Mais là où Boonen n’appliquait qu’une stratégie défensive, c’est bien l’offensive que vante Cancellara. Au sommet du Molenberg, le Suisse invite aussitôt son compagnon d’échappée à collaborer. On sent une frilosité évidente chez Boonen mais Cancellara entend lui faire entendre raison. Il roule donc seul un moment pour faire grimper l’écart à 20 secondes. A cet instant, le champion de Belgique a compris. Il apporte sa contribution à une échappée royale. Les écarts augmentent alors doucement mais sûrement. Derrière, on a bien senti le danger. Philippe Gilbert (Omega Pharma-Lotto), Björn Leukemans (Vacansoleil) et David Millar (Garmin-Transitions) s’extraient du peloton dans le Berendries, à 32 kilomètres du but, mais ils ne menaceront jamais les deux de tête et courront pour la troisième place, laquelle reviendra à Philippe Gilbert.

Inspirés et audacieux, Fabian Cancellara et Tom Boonen avancent donc en direction du Mur de Grammont, seuls aux commandements du Ronde. Comme pressenti après le changement de parcours, la sélection n’aura pas attendu le célèbre mont des Flandres pour s’établir, mais le Mur de Grammont garde toutefois un rôle majeur et il va décider lequel des deux ira triompher à Meerbeke. A 15 kilomètres de l’arrivée, un surpuissant Fabian Cancellara s’envole ainsi à la régulière sur les pavés du Muur, qui s’avèrent insuffisants pour faire caler son gros moteur. Impressionnant d’aisance, assis tout au long de la rude ascension, le Suisse laisse derrière lui un Tom Boonen déhanché comme un damné. Au sommet, devant la chapelle, la messe est dite. Boonen n’a même plus Cancellara en point de mire, et le Suisse a entamé un vrai contre-la-montre, en position de rouleur, les avant-bras posés sur le haut du cintre et les mains pendantes. Vainqueur de Paris-Roubaix en 2006 et de Milan-San Remo en 2008, Spartacus s’en va ajouter un troisième monument à son incroyable palmarès. A l’arrivée, la bannière suisse peut fièrement flotter dans le ciel des Flandres.
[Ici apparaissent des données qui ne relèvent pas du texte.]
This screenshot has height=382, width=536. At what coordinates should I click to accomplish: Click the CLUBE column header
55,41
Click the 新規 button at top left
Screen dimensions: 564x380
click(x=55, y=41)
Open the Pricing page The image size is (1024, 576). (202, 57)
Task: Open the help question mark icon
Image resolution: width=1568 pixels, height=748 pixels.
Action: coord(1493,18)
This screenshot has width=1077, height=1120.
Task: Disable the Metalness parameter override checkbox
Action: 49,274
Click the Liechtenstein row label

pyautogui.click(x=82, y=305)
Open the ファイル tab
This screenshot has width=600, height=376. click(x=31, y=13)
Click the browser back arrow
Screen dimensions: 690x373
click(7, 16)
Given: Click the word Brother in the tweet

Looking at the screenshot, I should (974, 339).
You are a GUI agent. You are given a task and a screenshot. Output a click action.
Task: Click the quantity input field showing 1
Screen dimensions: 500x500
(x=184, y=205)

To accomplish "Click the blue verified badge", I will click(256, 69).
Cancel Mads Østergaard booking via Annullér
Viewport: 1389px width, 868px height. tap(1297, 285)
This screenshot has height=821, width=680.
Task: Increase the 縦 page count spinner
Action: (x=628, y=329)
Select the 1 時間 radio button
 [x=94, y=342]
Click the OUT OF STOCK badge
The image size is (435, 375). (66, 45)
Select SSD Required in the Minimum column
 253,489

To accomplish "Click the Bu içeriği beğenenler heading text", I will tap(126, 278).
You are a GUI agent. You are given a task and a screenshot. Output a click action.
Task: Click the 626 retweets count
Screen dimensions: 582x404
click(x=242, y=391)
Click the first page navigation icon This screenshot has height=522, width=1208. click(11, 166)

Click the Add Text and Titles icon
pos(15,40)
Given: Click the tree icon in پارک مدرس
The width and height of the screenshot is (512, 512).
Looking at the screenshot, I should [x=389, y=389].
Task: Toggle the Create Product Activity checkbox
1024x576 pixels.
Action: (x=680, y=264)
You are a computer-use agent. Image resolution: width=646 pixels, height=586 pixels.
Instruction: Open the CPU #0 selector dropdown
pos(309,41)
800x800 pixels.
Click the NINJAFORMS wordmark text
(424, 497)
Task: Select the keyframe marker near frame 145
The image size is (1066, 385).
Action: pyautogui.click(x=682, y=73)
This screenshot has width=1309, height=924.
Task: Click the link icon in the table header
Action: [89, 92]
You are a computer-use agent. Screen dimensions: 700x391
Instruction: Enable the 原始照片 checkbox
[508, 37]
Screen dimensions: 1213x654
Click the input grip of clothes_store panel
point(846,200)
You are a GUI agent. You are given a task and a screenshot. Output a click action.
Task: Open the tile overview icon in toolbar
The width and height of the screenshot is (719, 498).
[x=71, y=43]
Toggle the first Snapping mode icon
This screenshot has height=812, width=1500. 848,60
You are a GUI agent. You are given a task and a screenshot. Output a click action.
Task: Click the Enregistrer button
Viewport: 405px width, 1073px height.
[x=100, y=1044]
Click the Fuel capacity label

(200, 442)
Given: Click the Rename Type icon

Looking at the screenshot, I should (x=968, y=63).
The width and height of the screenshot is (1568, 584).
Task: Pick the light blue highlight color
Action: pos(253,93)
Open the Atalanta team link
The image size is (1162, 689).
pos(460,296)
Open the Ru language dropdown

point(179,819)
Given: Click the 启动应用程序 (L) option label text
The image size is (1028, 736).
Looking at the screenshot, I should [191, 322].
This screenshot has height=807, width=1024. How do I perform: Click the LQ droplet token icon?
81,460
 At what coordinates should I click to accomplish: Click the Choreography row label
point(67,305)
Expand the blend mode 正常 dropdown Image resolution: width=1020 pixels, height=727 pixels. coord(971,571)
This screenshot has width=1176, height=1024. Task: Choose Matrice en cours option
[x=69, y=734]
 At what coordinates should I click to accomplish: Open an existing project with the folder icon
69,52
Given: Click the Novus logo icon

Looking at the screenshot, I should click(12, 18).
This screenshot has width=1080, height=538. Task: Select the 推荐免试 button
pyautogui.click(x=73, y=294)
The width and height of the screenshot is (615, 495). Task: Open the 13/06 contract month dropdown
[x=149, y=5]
Consultez la galerie photo des classiques.

Classement :

1. Fabian Cancellara (SUI, Team Saxo Bank) les 261,9 km en 6h25’32 »
2. Tom Boonen (BEL, Quick Step) à 1’14 »
3. Philippe Gilbert (BEL, Omega Pharma-Lotto) à 2’10 »
4. Björn Leukemans (BEL, Vacansoleil) à 2’14 »
5. Tyler Farrar (USA, Garmin-Slipstream) à 2’35 »
6. George Hincapie (USA, BMC Racing Team) m.t.
7. Roger Hammond (GBR, Cervélo TestTeam) m.t.
8. Maxim Iglinsky (KAZ, Astana) m.t.
9. Danilo Hondo (ALL, Lampre-farnese Vini) m.t.
10. William Bonnet (FRA, Bbox Bouygues Telecom) m.t.